Wednesday, June 6, 2007

In my bible study last nite, we were reviewing our book "In pit with a lion on snowy day ", by Mark Batterson and we were asking each other what is currently holding us back from doing what God has asked us to do. Or what is holding us back from pursuing the dreams that God has laid in our hearts. I feel like recently God has laid on my heart to start a book club in my neighborhood. I feel like a sixth grader starting a babysitting club. I'm nervous. I'm anxious. What if I invite people and no one comes? I have met some wonderful people around my block this summer and many of them share the common interest of reading. So, as I was praying for my neighbors, this idea popped in my head. I kept telling myself it was just a random thought, but almost right away I knew it was from the Holy Spirit. I've just tried convincing myself otherwise these last few weeks. But I've finally worked up the courage to do what I've been asked. So, I've designed a post card today and they will go out this week. This has been on my heart a while, but I've been dragging my feet. I'm afraid of rejection. I'm afraid of irrelevance. I'm afraid of inadaquecy. But thanks to Lonna and Danielle, they've encouraged me to be obedient. They encouraged and they threatened me (in a nice Christian way of course.) They helped me to see that my fears could possibly be limiting me from embracing a miraculous work of God. I'm chasing the lion and I'm starting this book club...even if I'm the only member :)
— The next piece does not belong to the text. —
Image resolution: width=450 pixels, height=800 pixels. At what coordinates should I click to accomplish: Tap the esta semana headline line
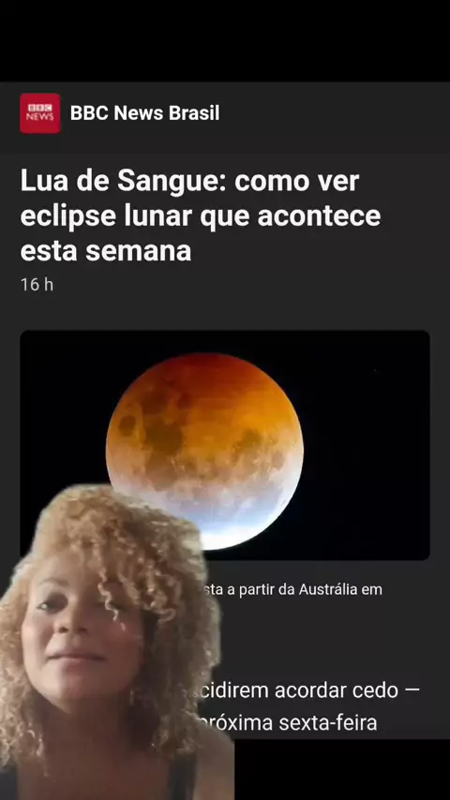point(106,250)
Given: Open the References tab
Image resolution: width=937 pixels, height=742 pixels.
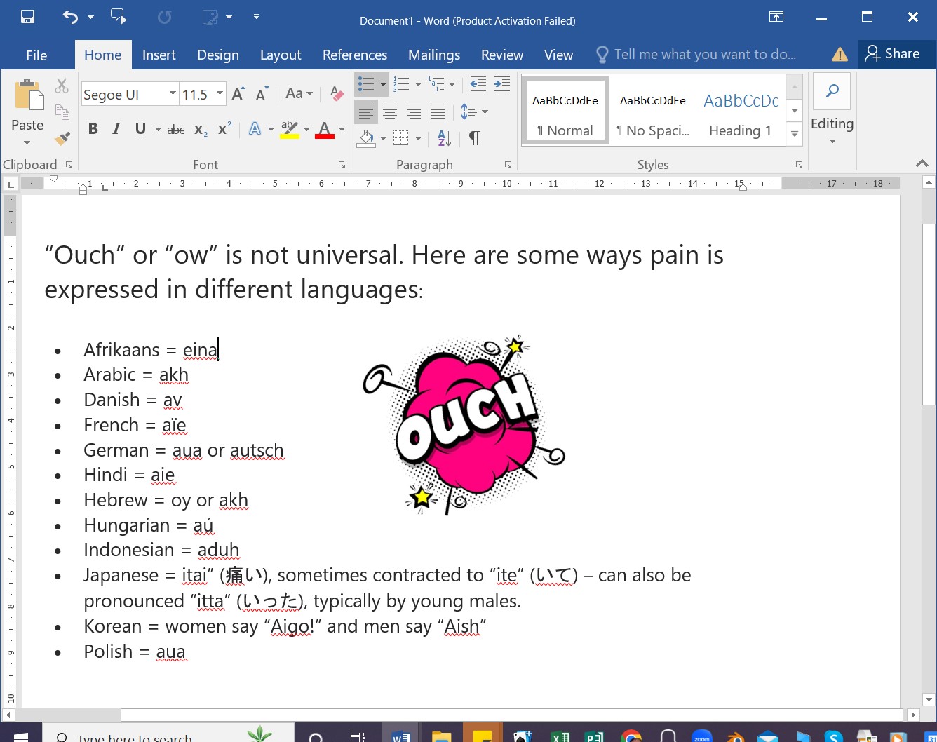Looking at the screenshot, I should tap(354, 55).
Next we asked eachother what out wildest dreams were. The dreams that you hold in your heart and don't reveal to anyone because you are either embarassed or uncertain. One of my far fetched dreams is to write a book. I've thought about writing to the young pastor's wife, or illustrations from real life ministry experiences. I've also thought about writing cirriculum for Jr. High classes, or to parents of teenagers. Anyways, this blogging thing has helped me to exercise my writing muscle. That's all.

One more cool concept from Mr. Batterson...the biggest risk is the unwillingness to take risks.